Kedua, Kompetensi komunitas penengah, dibuktikan dengan adanya  motivasi untuk berkomunikasi dengan budaya lain. Motivasi tersebut diwujudkan dalam bentuk keinginan komunitas ini,  untuk membuat kesan yang baik dalam menyampikan pesan-pesan tentang kebersamaan membangun sinergi budaya dan agama, serta berusaha berkomunikasi secara efektif. Keinginan tersebut diiringi dengan oleh rasa percaya diri dan harapan memperoleh respon yang baik dari budaya lain. Kompetensi yang lain, adalah bahwa mereka mempunyai keinginan untuk mempelajari budaya orang lain. Sehingga mereka mampu memahami perbedaan-perbedaan terhdap nilai-nilai budaya orang lain.

Kelompok kampung tengah atau komunitas penengah berusaha menambah pengetahuan tentang pengusaan strategi komunikasi adat, budaya dan agama dengan etnis yang berasal dari budaya yang berbeda. Masih berkaitan dengan itu, Komunitas Penengah budaya juga mempelajari perbedaan watak dan perilaku komunikasi dalam adat dan ekpresi keagamaan yang berbeda. Komunitas Penengah budaya juga mengembangkan ketrampilan komunikasi antarbudaya, dalam kemampaun  untuk mengetahui  informasi budaya etnis lain (ko-aktor).

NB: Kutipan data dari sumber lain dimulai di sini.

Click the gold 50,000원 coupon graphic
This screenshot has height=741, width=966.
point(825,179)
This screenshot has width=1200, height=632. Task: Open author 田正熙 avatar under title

Ketiga, Pengakuan identitas budaya dan eksistensi budaya lain

Komunitas penengah budaya mengakui identitas dan eksistensi budaya orang lain. Sebagai contoh dalam hal perkawinan mereka lebih fleksibel tanpa harus mempermasalahkan exogamy dan enogamy ataupun unilinial descent..Semua gejala sosial tersebut menunjukkan bahwa perkawinan antara etnis memiliki pola interaksi homogamy secara khusus dan homofily dalam proses komunikasi secara umum. Homogamy artinya, pasangan-pasangan yang melangsungkan pernikahan menghendaki adanya kesamaan-kesamaan dalam karakteristik sosialnya, sedangkan homofily yaitu kesamaan derajat antara indidividu-individu yang terlibat dalam interaksi antarpribadi. Mereka saling percaya, tanpa sebuah kecurigaan. Sisi lain untuk menjelaskan  keadaan di atas,  yang masih terkait dengan homofily adalah persepsi dalam proses komunikasi antarbudaya. Unsur yang menjadikan interaksi seseorang lebih akrab dan komunikasi lebih terbuka, adalah persepsi atas kesamaan dari berbagai hal  yang meliputi penampilan, etnisitas, tempat tinggal geografi, pandangan  politik dan moral.

Epilog

Fakta keragaman budaya diberbagai wilayah di Indonesia dan di Sumatera Barat pada era apapun, bukan alasan untuk tumbuhnya sentimen, dan kebencian antaretnis, bahkan dimungkinkan tumbuhnya budaya penengah ditengah problem komunikasi lintas dan antarbudaya. Dengan bekal pemahaman dan kesalehan multikultural, masyarakat Sumatera Barat, akan lebih bijak dalam menghadapi perbedaan dan menjadikan perbedaan itu sebagai sebuah kekuatan untuk membangun peradaban.